In this paper, we exploit the properties of discrete-time multivariate dynamical systems in inferring coupling between latent variables in a DAG. Specifically, the main focus of this paper is to analytically derive a measure (score) for evaluating the fitness of a candidate DAG, given data. We assume the data are generated by a certain family of multivariate dynamical system and are thus able to overcome the issue of latent variables faced by established structure learning algorithms. That is, under certain assumptions of the dynamical system, we are able to employ time delay embedding theorems (Stark et al., 2003; Deyle and Sugihara, 2011) to compute our scores.

Our main result is a tractable form of the log-likelihood function for synchronous GDSs. Using this result, we are able to directly compute the *Bayesian information criterion (BIC)* (Schwarz, 1978) and *Akaike information criterion (AIC)* (Akaike, 1974) and thus achieve globally optimal approximations of the posterior distribution of the graph. Finally, we show that the log-likelihood and log-likelihood ratio can be expressed in terms of *collective transfer entropy* (Lizier et al., 2010; Vicente et al., 2011). This result places our work in the context of effective network analysis (Sporns et al., 2004; Park and Friston, 2013) based on information transfer (Honey et al., 2007; Lizier et al., 2011; Cliff et al., 2013, 2016) and relates to the information processing intrinsic to distributed computation (Lizier et al., 2008).

## 2. Related Work

We are interested in classes of systems whereby dynamical units are coupled via a graph structure. These types of systems have been studied under several names, including complex dynamical networks (Boccaletti et al., 2006), spatially distributed dynamical systems (Kantz and Schreiber, 2004; Schumacher et al., 2015), master-slave configurations (or systems with a skew product structure) (Kocarev and Parlitz, 1996), and coupled maps (Kaneko, 1992). Common to each of these definitions is that the multivariate state of the system comprises individual subsystem states, the dynamics of which are given by a set of either discrete-time maps or first-order ordinary differential equations (ODEs), called a flow. We assume the discrete-time formulation, where a map can be obtained numerically by integrating differential equations or recording experimental data (observations) at discrete-time intervals (Kantz and Schreiber, 2004). The literature on coupled dynamical systems is often focused on the analysis of characteristics such as stability and synchrony of the system. In this work, we draw on the fields of BN structure learning and non-linear time series analysis to infer coupling between spatially distributed dynamical systems.

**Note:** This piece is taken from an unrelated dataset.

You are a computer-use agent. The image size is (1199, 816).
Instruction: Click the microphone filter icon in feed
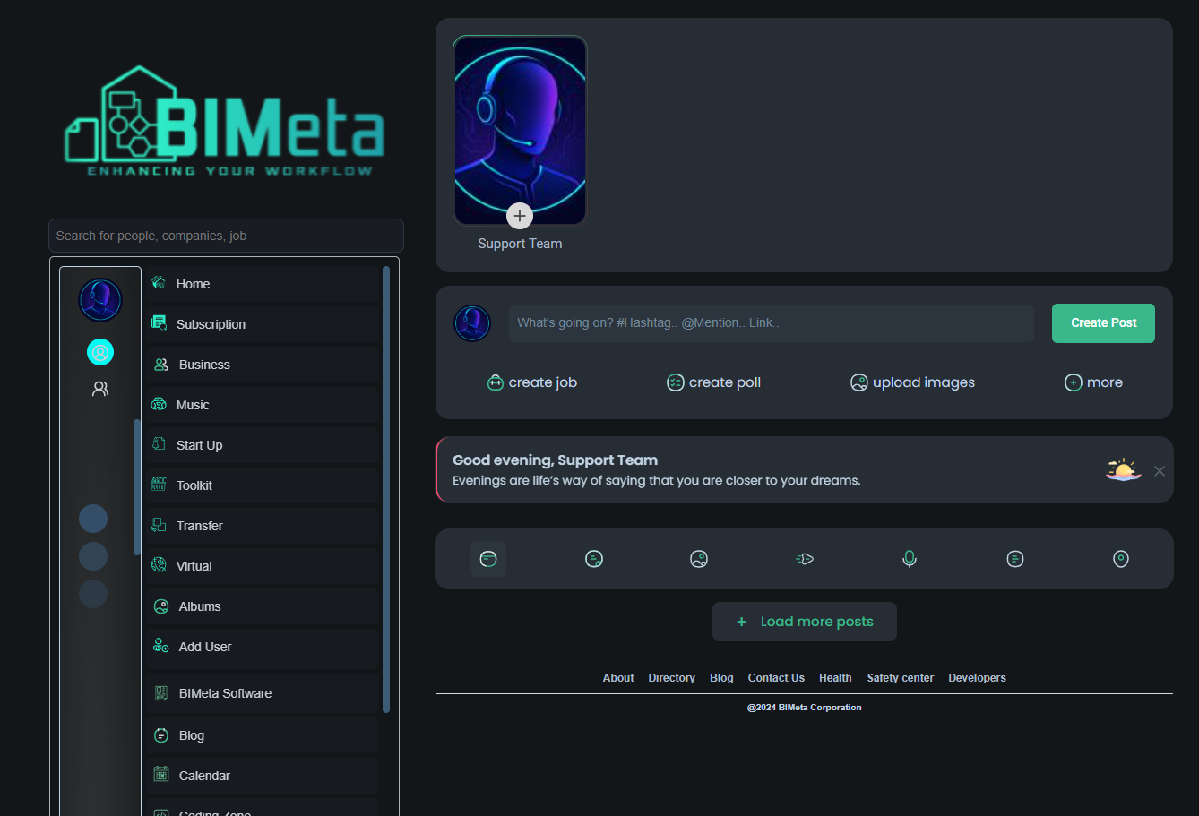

BN structure learning comprises two subproblems: *evaluating* the fitness of a graph and *identifying* the optimal graph given this fitness criterion (Chickering, 2002). The evaluation problem is particularly challenging in the case of graph dynamical systems, which include both latent and observed variables. A number of theoretically optimal techniques exist for the evaluation problem for BNs with complete data (Bouckaert, 1994; Lam and Bacchus, 1994; Heckerman et al., 1995), which have been extended to DBNs (Friedman et al., 1998). With incomplete data, however, the common approach is to resort to approximations that find local optima, e.g., expectation-maximization (EM) (Friedman et al., 1998; Ghahramani, 1998). An additional caveat with respect to structure learning is that algorithms find an equivalence class of networks with the same Markov structure, and not a unique solution (Chickering, 2002).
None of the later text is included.